Kann das Projekt in der aktuellen Pandemie noch helfen oder ist es auf zukünftige Pandemien ausgelegt?

Was wir entwickeln wollen, ist auf die Zeit vor einer Pandemie ausgerichtet. Nach vielen Monaten mitten in der Coronavirus-Pandemie steht jetzt die Entwicklung des Impfstoffes im Fokus. Wir wollen mit unserem Projekt den Verlauf zukünftiger Epidemien oder Pandemien beeinflussen.

Arbeiten mit Viren im Hochsicherheitslabor
Arbeiten mit Viren im Hochsicherheitslabor © Friedrich-Loeffler-Institut

Wie oft kommen Pandemien vor oder anders: Wie wahrscheinlich ist eine neue Pandemie?

Das kann man pauschal nicht sagen. Pandemien werden in der Zukunft aber wahrscheinlicher, weil wir mehr Menschen sein werden, die noch stärker in geschützte Naturräume eindringen. Pandemien und die Zerstörung von Natur hängen eng miteinander zusammen.

Wie erklären Sie Kindern oder Freunden und Bekannten in wenigen Sätzen Ihre Forschungsarbeit?

Meine Arbeit ist wie eine Detektivarbeit. Es gibt einen ungeklärten Mordfall und wir müssen den Täter suchen. Wie ist die oder der Tote gestorben? Ist es beispielsweise Ebola? Das ist wie ein richtiges Sherlock-Holmes-Projekt.

Wie ist Deutschland im internationalen Vergleich aufgestellt, was die Vermeidung von zukünftigen Pandemien angeht?
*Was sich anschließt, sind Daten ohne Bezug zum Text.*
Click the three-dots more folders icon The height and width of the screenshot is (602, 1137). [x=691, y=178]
Deutschland ist sehr gut aufgestellt. Dabei ist es allerdings auch sehr unwahrscheinlich, dass sich von deutschem Boden aus eine Pandemie entwickelt. Das hängt mit verschiedenen Faktoren zusammen. So haben wir keine große Nähe zu unseren Nutztieren, wie das beispielsweise in vielen asiatischen Ländern, Südamerika oder Afrika der Fall ist. Dadurch werden weniger Viren von Tieren auf den Menschen übertragen.
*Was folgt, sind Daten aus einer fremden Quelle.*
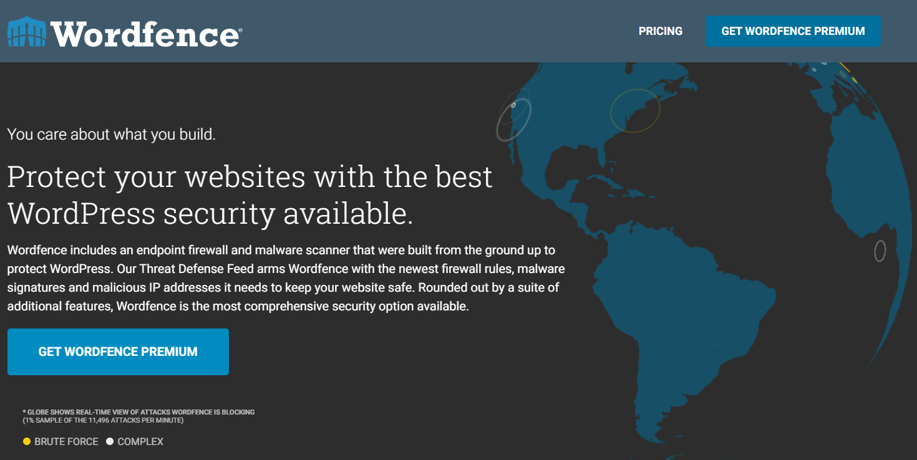Click the Wordfence fence logo icon
917x460 pixels.
(27, 32)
Warum gibt es so unterschiedliche Viren und vor allem immer wieder neue Viren?

Viren sind ein Instrument der Evolution, weil sich durch solche Infektionen Lebewesen zum Teil anpassen oder ihre Erbinformation verändert wird. Die Viren an sich sind nicht neu, der Mensch entdeckt sie nur neu. Teilweise gibt es die Viren aber schon mehrere Jahrhunderte oder tausende von Jahren. Es gibt Milliarden verschiedener Virusspezies. Wir werden in Zukunft also noch viele neue Virenstämme entdecken.
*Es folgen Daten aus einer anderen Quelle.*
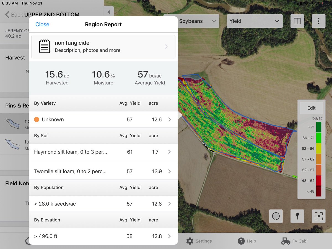Click the Settings gear icon
This screenshot has width=332, height=249.
click(190, 241)
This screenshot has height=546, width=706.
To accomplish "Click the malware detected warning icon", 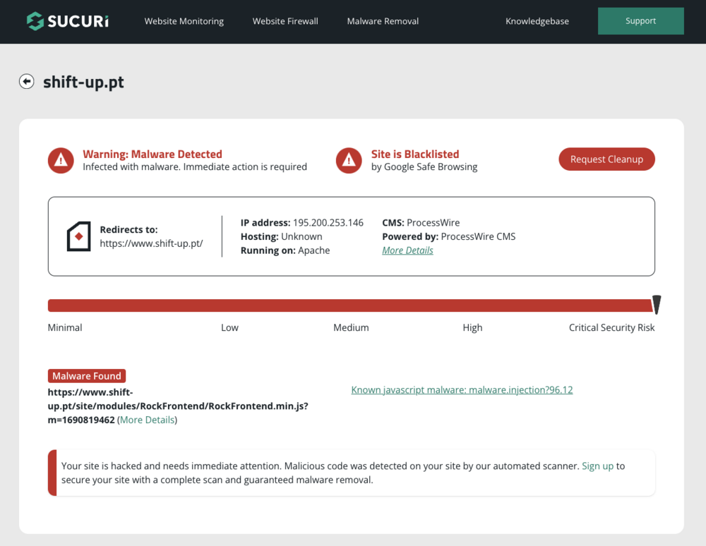I will coord(61,160).
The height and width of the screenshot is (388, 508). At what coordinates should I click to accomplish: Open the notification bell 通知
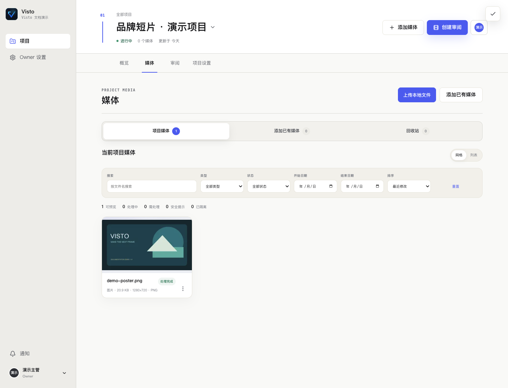pyautogui.click(x=13, y=353)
Wo genau infizieren sich die Menschen am meisten? Was wissen Virologinnen und Virologen darüber?

Es kommt darauf an, um welche Erreger, welche viralen Pathogene, es sich handelt. Sind es zum Beispiel zoonotische Viren, also Viren, die vom Tier auf den Menschen springen, dann sind es Orte, an denen Mensch und Tier eng zusammenkommen. Das Jagen oder das Essen von Wildtieren birgt hier auch eine Gefahr. Werden die Viren von Mensch zu Mensch übertragen, sind es Orte, an denen Menschen eng zusammenkommen. Und von Virus zu Virus kann sich der Ort der Infektion unterscheiden. Das Adenovirus, das beispielsweise die Augen befällt, überträgt sich sehr gut über Oberflächen wie Türklinken, während Grippeviren das weniger gut tun.

Herr Schmidt-Chanasit, wir danken Ihnen für das Gespräch.